Records for the exercise START

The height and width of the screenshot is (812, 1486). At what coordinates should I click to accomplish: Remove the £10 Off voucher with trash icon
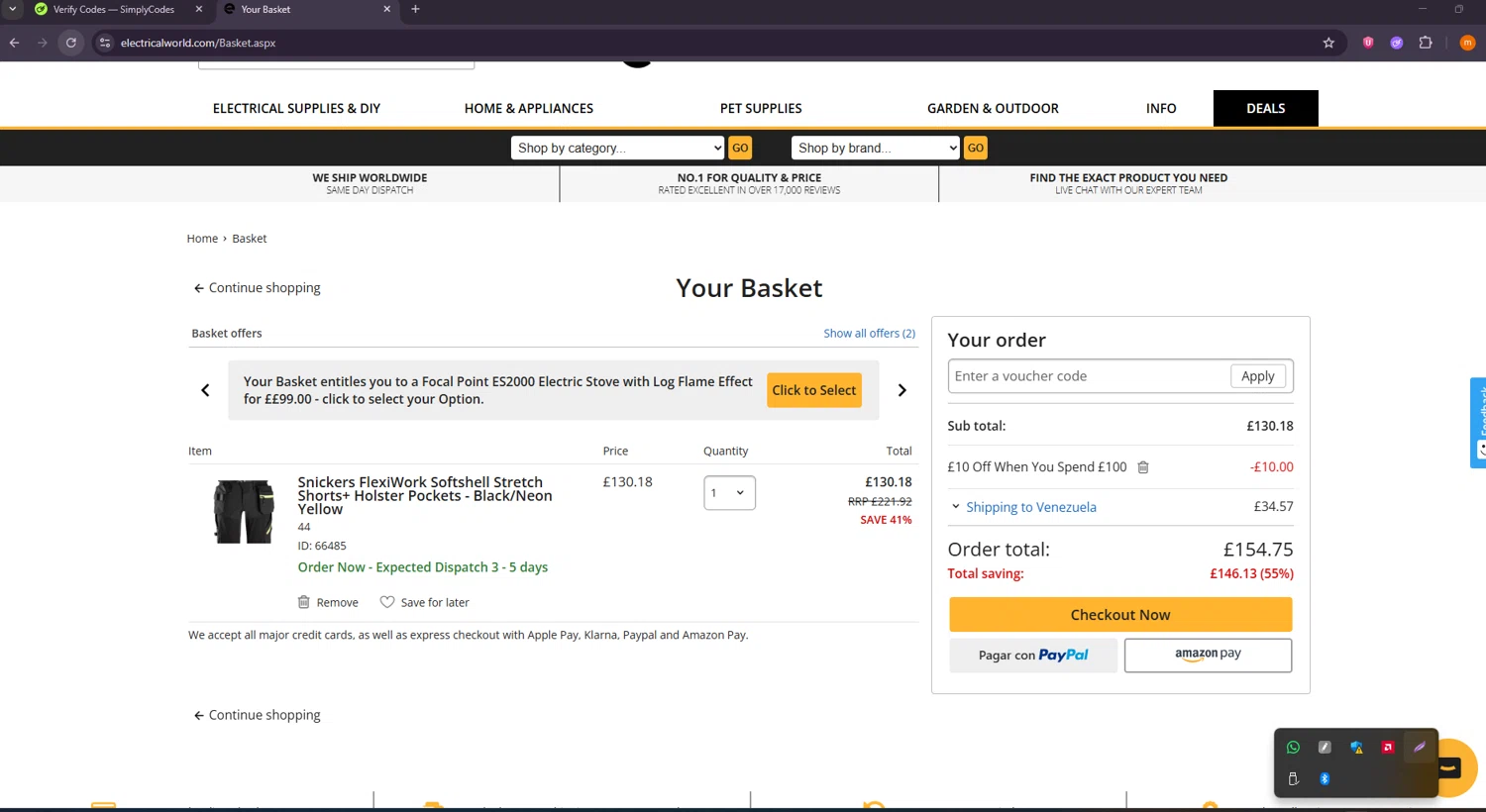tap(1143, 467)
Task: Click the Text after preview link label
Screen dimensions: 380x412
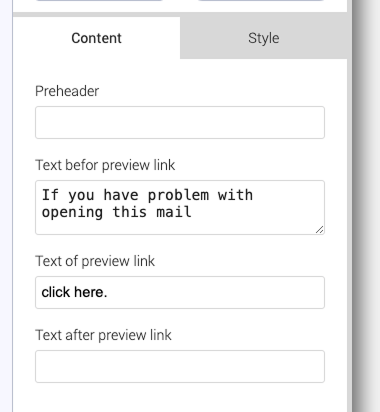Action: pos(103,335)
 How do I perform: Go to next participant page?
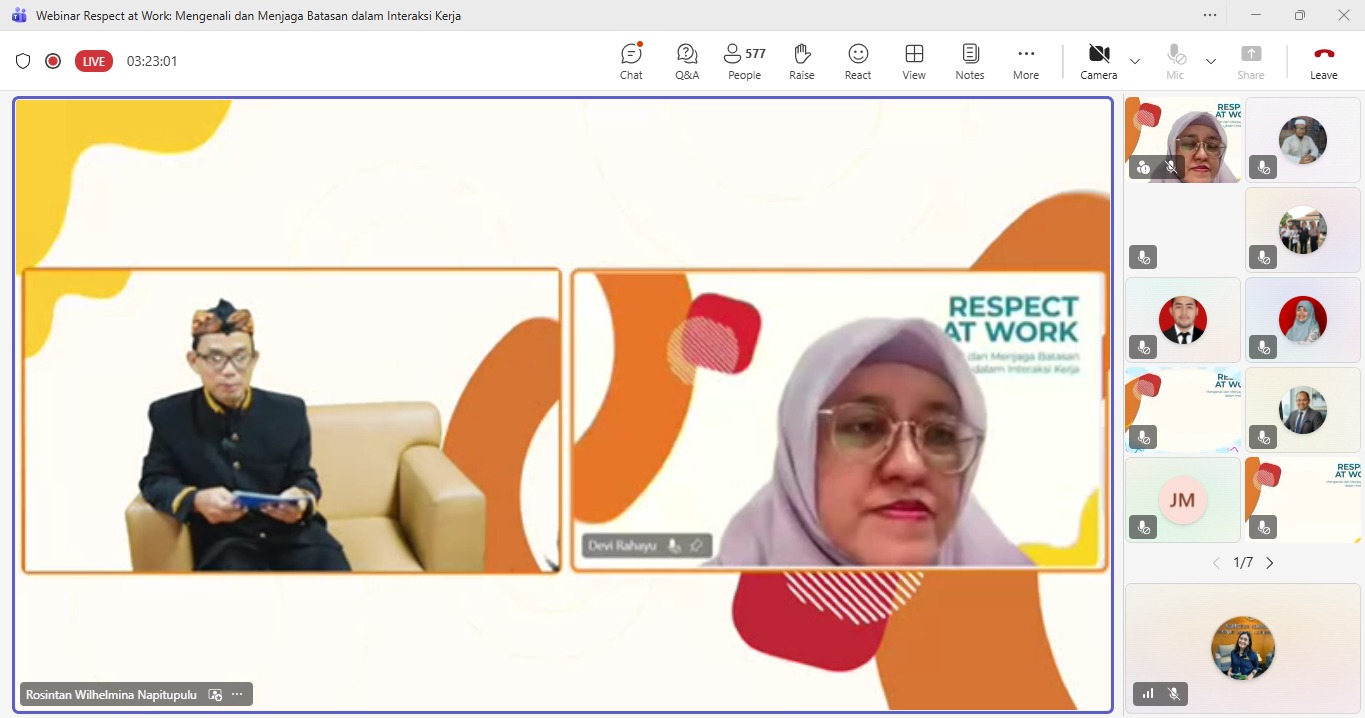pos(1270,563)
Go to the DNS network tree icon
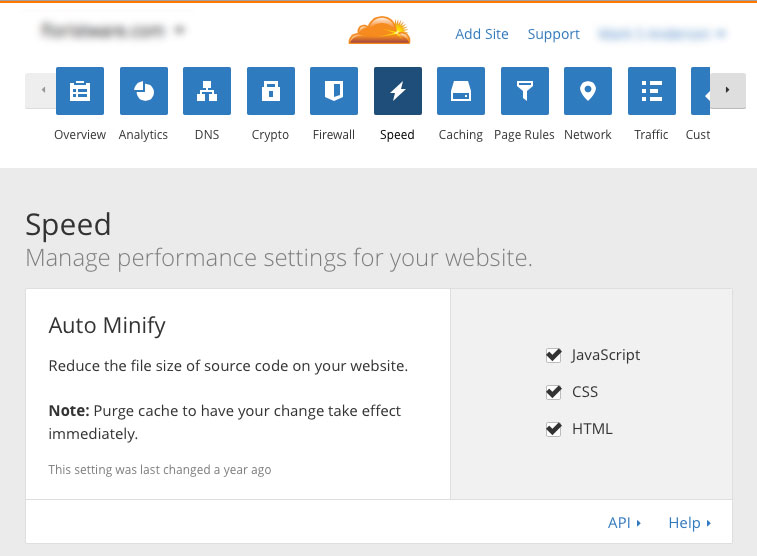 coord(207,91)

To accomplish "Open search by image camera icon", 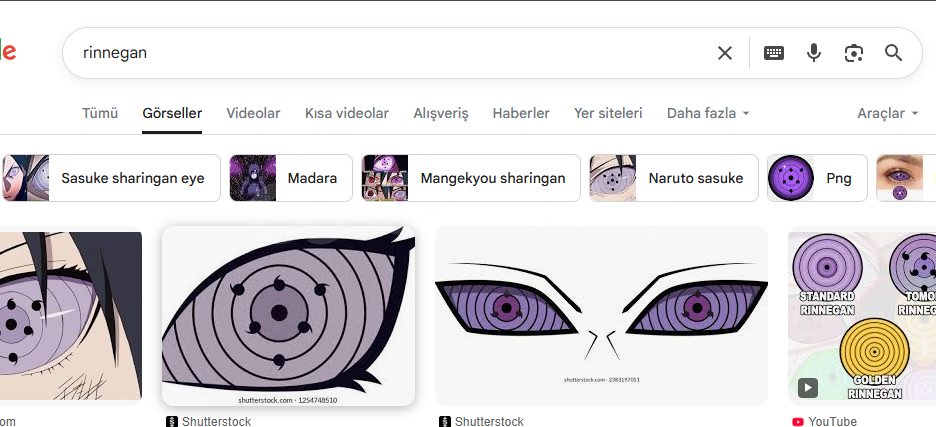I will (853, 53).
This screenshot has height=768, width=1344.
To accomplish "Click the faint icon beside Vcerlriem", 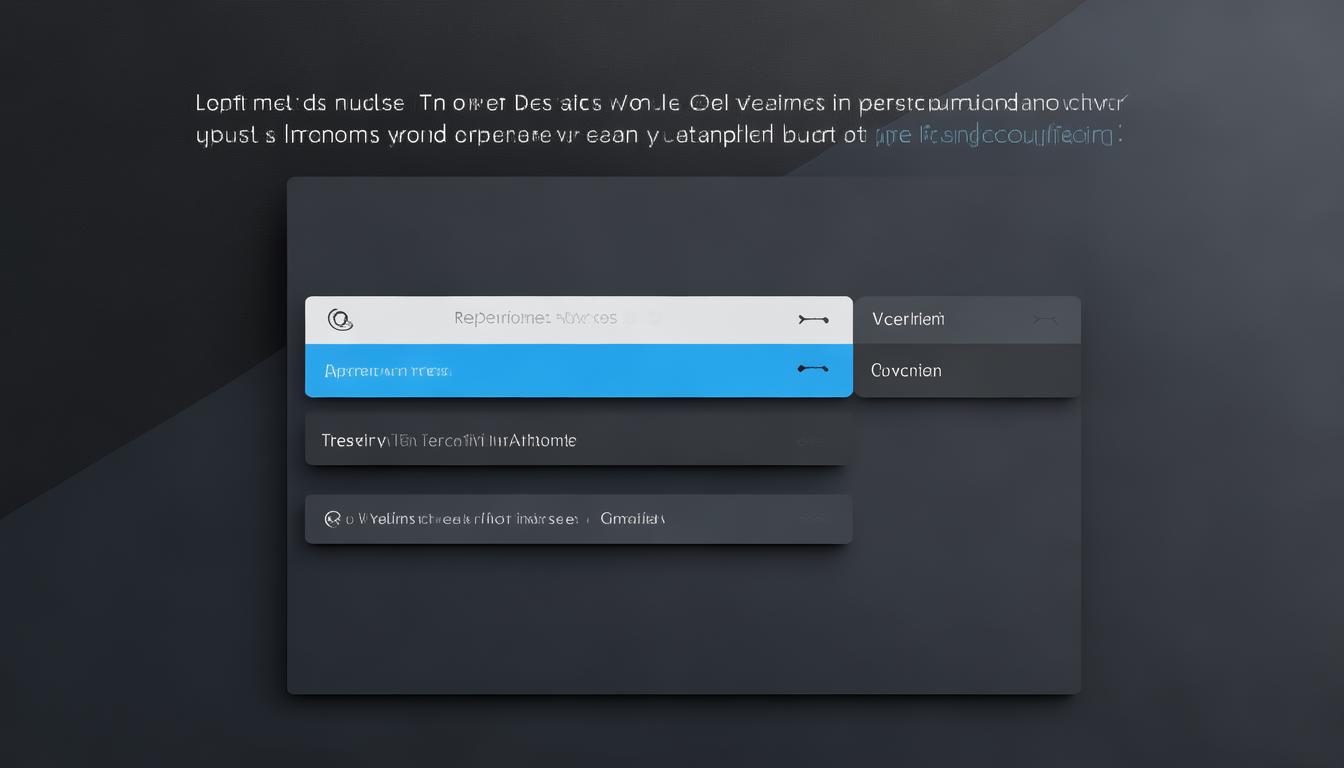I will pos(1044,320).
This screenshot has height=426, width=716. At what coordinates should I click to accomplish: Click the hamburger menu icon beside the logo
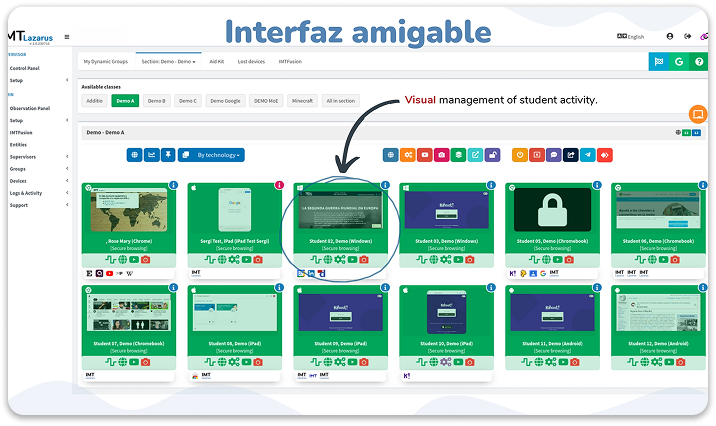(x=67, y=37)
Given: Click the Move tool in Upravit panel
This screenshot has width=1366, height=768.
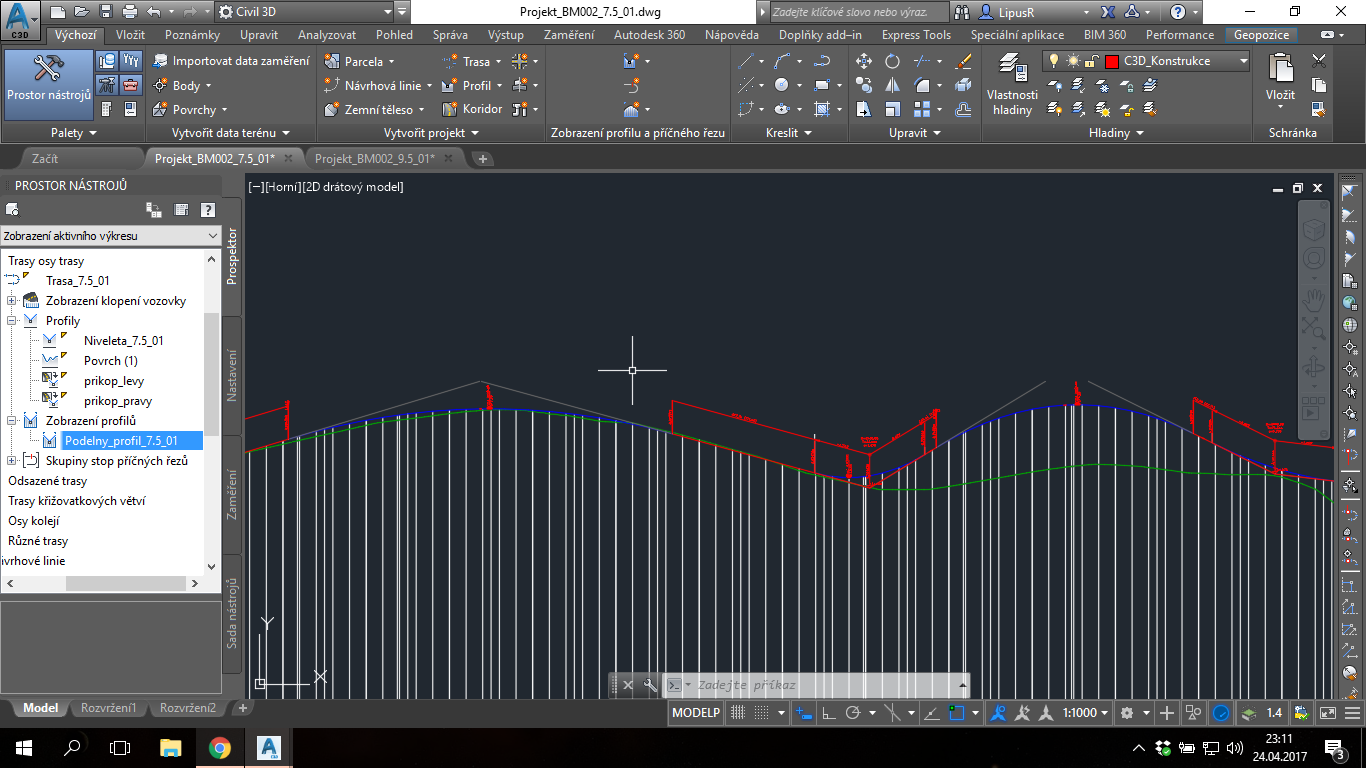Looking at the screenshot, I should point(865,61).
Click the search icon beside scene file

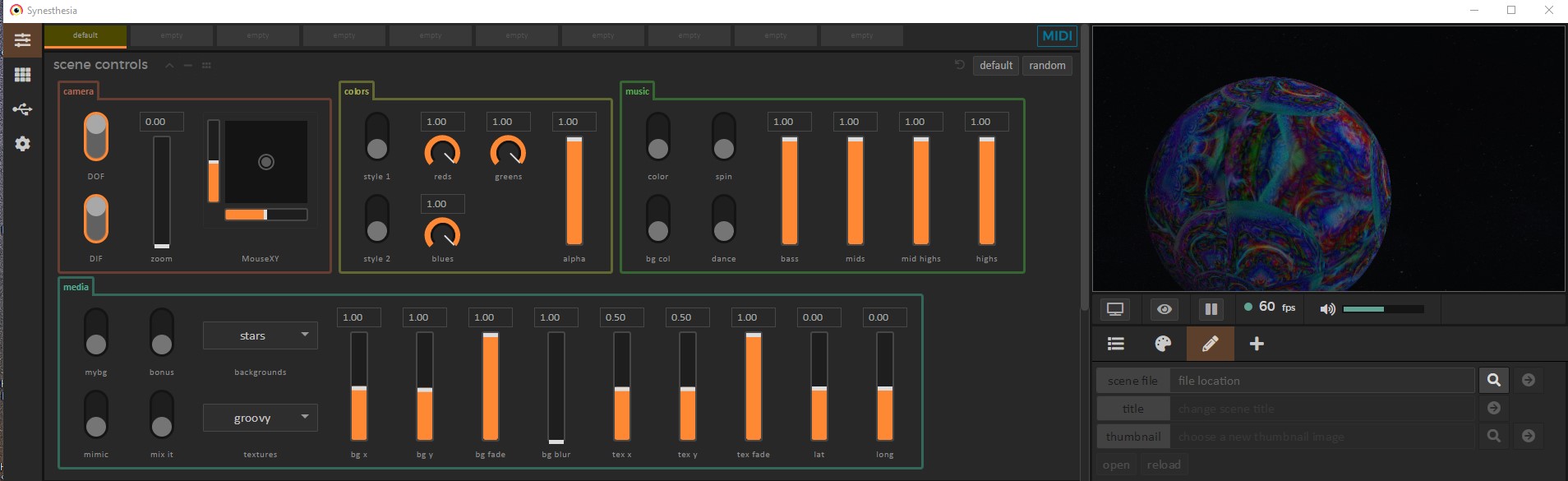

Records for the exercise END

> Assigned task
Repeat verbatim the range of lines that opens at the line containing "This screenshot has height=426, width=716." and closes at the last line of the entries, excluding all pictures.

> Response for this exercise
This screenshot has height=426, width=716. At what coordinates should I click to accomplish: Click the hamburger menu icon beside the logo
(x=67, y=37)
Given: Click the Move tool in Upravit panel
This screenshot has width=1366, height=768.
Looking at the screenshot, I should point(865,61).
Click the search icon beside scene file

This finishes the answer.